ASSIGNMENT> For this exercise, restate every line below word for word and drop the images.

TASK INPUTS>
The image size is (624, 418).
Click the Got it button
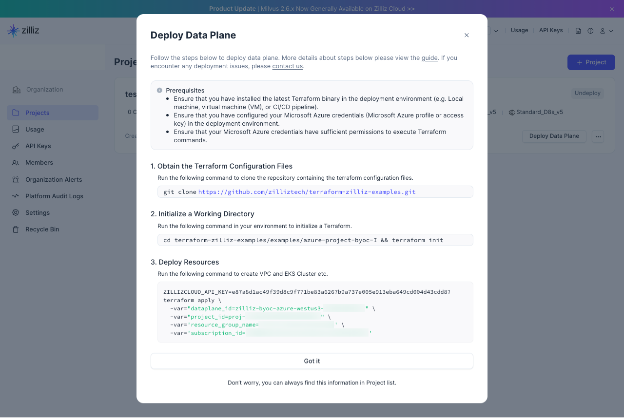point(312,361)
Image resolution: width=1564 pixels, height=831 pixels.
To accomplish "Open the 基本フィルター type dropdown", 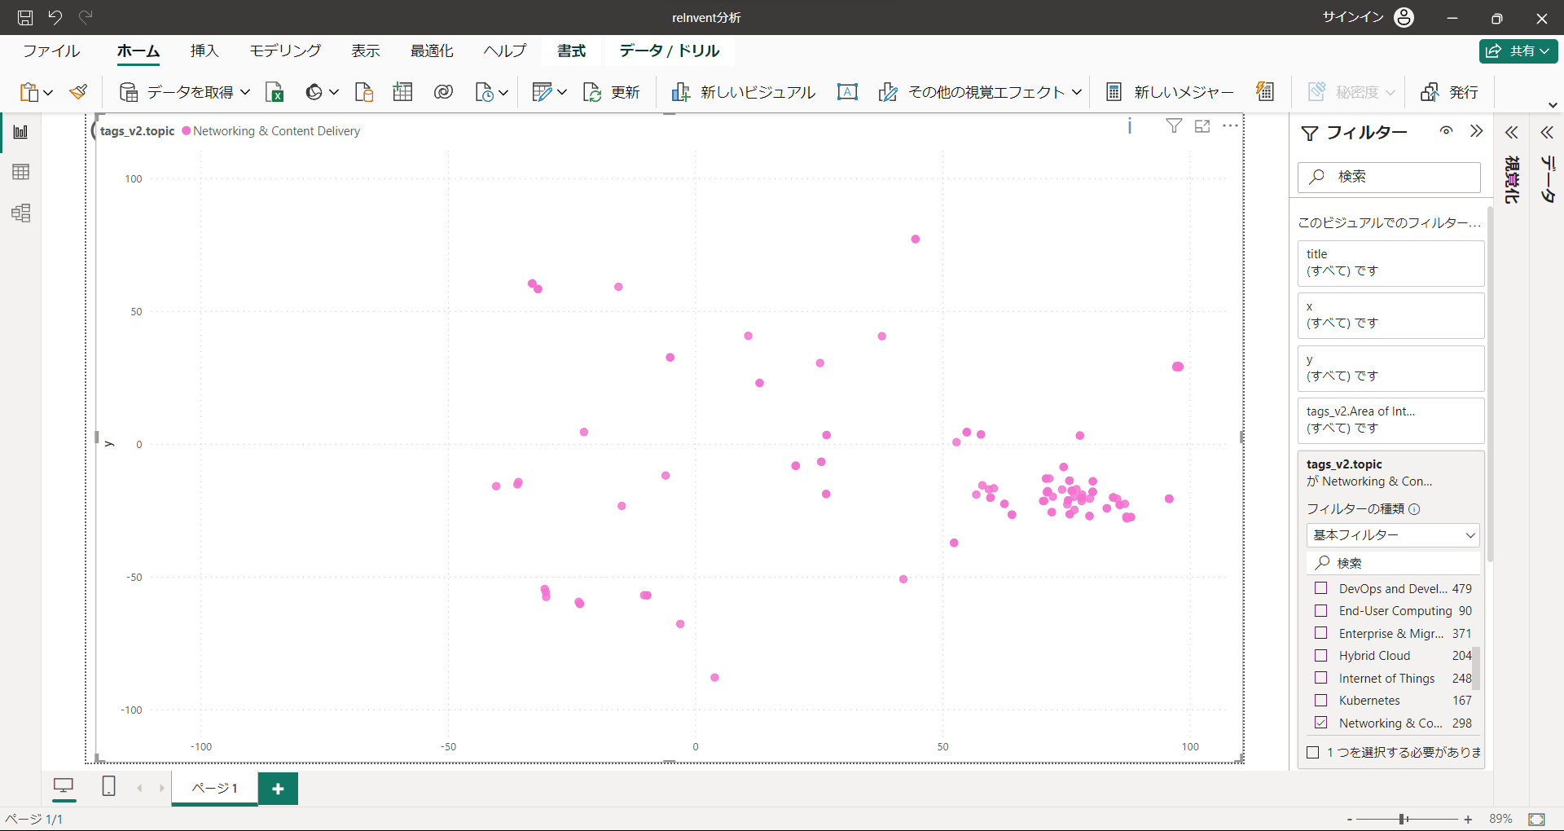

WRITTEN SOLUTION>
The image size is (624, 418).
Click the Got it button
point(312,361)
Image resolution: width=1564 pixels, height=831 pixels.
To accomplish "Open the 基本フィルター type dropdown", 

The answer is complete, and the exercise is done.